Angle dominant identifié — ne reflète pas l’unanimité des médias de ce pays
POINTS CLES
- 01
Le Comité national antiterroriste (NAC) recense 3 morts et 21 blessés, contre 15 dans un premier bilan communiqué par le ministère de l'Intérieur.
- 02
Une femme suspectée d'avoir tenté d'introduire l'engin artisanal a été interceptée par un vigile ; les deux figurent parmi les morts, avec un client du restaurant.
- 03
RT titre « Kiev's dirty war goes global » et relie l'incident à une frappe de drone ukrainienne contre un navire iranien et à des arrestations en Irak, sans confirmation officielle russe d'un lien avec Moscou.
ANALYSE
Moscou, 2 août 2026. Une explosion a fait trois morts et 21 blessés samedi soir place Koudrinskaïa, au cœur de Moscou, près de l'un des sept gratte-ciel staliniens de la capitale. Selon le ministère de l'Intérieur et le Comité national antiterroriste (NAC), l'engin explosif artisanal a détoné vers 19h55 heure de Moscou alors qu'une femme non identifiée tentait de l'introduire dans un restaurant italien, le Balzi Rossi, fermé ce soir-là pour un événement privé. Un vigile a intercepté la femme avant qu'elle n'entre dans l'établissement ; l'explosion l'a tuée, avec le vigile et un client. Le bilan des blessés, d'abord établi à 15, a été révisé à 21 par le NAC dans la soirée.

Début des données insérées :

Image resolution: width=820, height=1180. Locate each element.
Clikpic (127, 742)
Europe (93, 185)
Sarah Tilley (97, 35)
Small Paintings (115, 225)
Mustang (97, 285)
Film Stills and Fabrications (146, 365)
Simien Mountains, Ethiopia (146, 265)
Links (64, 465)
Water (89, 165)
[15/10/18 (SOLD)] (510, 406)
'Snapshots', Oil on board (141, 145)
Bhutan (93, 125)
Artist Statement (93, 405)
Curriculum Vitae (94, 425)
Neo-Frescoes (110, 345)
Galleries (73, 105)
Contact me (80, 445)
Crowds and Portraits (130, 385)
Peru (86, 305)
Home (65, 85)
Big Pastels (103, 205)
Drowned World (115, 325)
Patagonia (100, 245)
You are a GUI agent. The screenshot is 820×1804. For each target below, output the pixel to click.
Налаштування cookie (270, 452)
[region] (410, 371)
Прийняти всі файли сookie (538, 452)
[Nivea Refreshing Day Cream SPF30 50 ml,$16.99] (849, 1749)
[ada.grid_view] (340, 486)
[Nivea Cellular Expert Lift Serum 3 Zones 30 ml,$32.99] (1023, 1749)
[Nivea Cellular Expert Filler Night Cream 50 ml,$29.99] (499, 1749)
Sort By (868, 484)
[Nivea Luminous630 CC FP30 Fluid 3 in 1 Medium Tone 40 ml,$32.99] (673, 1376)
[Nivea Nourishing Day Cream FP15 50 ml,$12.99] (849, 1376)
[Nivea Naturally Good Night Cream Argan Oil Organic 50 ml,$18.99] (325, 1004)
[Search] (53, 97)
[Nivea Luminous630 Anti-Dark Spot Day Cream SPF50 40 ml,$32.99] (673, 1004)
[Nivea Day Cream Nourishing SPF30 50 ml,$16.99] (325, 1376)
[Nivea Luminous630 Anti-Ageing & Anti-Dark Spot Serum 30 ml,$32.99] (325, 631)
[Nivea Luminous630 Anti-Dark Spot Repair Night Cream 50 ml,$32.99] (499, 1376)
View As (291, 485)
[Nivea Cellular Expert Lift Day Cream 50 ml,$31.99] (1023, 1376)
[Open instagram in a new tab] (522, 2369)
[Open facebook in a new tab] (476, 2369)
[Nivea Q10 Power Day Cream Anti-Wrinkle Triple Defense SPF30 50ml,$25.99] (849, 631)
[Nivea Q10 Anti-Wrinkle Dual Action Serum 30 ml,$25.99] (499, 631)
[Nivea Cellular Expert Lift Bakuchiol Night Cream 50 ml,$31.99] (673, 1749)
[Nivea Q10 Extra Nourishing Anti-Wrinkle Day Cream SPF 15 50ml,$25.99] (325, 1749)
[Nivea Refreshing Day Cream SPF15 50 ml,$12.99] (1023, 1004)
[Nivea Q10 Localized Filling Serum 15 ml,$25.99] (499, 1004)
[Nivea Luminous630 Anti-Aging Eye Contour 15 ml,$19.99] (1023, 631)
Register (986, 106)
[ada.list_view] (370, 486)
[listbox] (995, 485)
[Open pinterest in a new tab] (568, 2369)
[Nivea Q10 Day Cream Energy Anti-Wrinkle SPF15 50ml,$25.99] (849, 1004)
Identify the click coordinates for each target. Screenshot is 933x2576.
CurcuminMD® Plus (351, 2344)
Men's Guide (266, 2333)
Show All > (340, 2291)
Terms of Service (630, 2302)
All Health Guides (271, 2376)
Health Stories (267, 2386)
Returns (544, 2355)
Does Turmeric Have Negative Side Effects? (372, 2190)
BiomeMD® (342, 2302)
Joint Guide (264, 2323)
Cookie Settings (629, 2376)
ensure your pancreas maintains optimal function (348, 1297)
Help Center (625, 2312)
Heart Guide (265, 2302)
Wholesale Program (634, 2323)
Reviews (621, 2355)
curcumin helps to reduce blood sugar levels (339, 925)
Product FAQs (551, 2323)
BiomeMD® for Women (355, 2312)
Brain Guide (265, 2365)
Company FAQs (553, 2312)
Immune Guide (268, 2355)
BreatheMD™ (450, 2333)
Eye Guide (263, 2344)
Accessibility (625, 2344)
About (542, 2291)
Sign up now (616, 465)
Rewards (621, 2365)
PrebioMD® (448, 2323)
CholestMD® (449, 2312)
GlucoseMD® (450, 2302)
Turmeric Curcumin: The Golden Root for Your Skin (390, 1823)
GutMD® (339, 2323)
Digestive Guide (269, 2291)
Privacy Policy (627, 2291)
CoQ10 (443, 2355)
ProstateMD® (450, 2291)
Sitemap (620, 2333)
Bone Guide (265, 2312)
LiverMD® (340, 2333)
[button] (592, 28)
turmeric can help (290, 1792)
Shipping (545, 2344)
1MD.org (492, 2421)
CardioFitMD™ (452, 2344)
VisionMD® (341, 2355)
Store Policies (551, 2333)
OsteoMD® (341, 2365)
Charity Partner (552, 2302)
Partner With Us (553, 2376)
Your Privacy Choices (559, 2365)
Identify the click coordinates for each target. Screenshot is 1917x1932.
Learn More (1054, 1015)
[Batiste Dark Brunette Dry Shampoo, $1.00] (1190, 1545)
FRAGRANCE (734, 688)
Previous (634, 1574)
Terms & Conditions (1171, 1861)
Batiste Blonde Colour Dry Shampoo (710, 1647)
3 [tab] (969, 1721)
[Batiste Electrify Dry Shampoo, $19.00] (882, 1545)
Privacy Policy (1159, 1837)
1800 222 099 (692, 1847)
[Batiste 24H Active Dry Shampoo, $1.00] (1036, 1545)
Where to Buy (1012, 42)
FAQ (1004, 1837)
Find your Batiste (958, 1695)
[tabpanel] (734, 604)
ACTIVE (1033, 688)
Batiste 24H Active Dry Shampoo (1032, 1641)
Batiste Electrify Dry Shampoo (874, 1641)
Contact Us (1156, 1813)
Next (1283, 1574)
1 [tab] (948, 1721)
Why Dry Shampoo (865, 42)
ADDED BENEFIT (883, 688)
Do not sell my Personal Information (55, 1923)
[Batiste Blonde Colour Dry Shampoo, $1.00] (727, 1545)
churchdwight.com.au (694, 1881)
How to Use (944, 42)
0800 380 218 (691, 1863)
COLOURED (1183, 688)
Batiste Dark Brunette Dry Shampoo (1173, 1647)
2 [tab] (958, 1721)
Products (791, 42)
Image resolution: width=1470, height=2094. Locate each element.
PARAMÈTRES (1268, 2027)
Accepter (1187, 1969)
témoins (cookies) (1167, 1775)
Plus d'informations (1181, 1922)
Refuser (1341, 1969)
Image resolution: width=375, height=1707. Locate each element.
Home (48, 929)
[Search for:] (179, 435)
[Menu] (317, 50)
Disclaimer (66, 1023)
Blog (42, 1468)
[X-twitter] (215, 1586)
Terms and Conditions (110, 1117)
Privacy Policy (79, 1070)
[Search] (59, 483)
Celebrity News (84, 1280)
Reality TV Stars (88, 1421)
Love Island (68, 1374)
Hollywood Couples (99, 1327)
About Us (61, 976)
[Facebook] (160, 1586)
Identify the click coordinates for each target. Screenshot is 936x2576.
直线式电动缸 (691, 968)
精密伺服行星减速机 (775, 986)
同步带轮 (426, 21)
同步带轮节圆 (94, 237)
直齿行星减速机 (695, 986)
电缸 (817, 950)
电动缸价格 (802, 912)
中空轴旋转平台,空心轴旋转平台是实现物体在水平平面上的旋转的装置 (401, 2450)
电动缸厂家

Les enquêteurs du Comité d'enquête de Russie et des criminalistes ont été dépêchés sur place, où une inspection était en cours samedi soir. La police et la Garde nationale (Rosgvardiya) ont bouclé le périmètre autour de l'immeuble résidentiel de la place Koudrinskaïa. La mairie de Moscou a annoncé le report du deuxième Festival cycliste nocturne, prévu le même soir. Alexeï Kouznetsov, conseiller du ministre de la Santé, a assuré que l'ensemble des blessés recevait les soins nécessaires. La télévision d'État a un temps évoqué la piste d'une bonbonne de gaz, une hypothèse que Reuters indique n'avoir pu confirmer.
Le récit officiel, prudent, ne qualifie pas l'incident et ne désigne aucun responsable : il s'en tient aux constats matériels — engin artisanal, femme porteuse, trois morts.
À front renversé de cette réserve institutionnelle, RT a publié une tribune intitulée « La guerre sale de Kiev devient mondiale », qui inscrit l'explosion moscovite dans une série d'opérations qu'elle attribue aux services ukrainiens : une frappe de drone contre un navire marchand iranien en mer Caspienne fin juillet, revendiquée puis minimisée par Kiev selon RT, et l'arrestation en Irak de groupes soupçonnés d'avoir agi « dans l'intérêt de l'Ukraine », selon le conseiller à la sécurité nationale irakien cité par le média. RT y voit un mode opératoire répété de sabotages déguisés en incidents locaux — une accusation que ni le Kremlin ni le NAC n'ont reprise à leur compte dans leurs communiqués sur l'attentat de Moscou, et qui n'a reçu, à ce stade, aucune confirmation officielle russe ou ukrainienne s'agissant précisément de cette explosion.
Aucune revendication n'a été formulée samedi soir. Les autorités russes se limitent, pour l'heure, au bilan humain et à l'ouverture d'une enquête du Comité d'enquête, sans lien établi publiquement avec un acteur extérieur.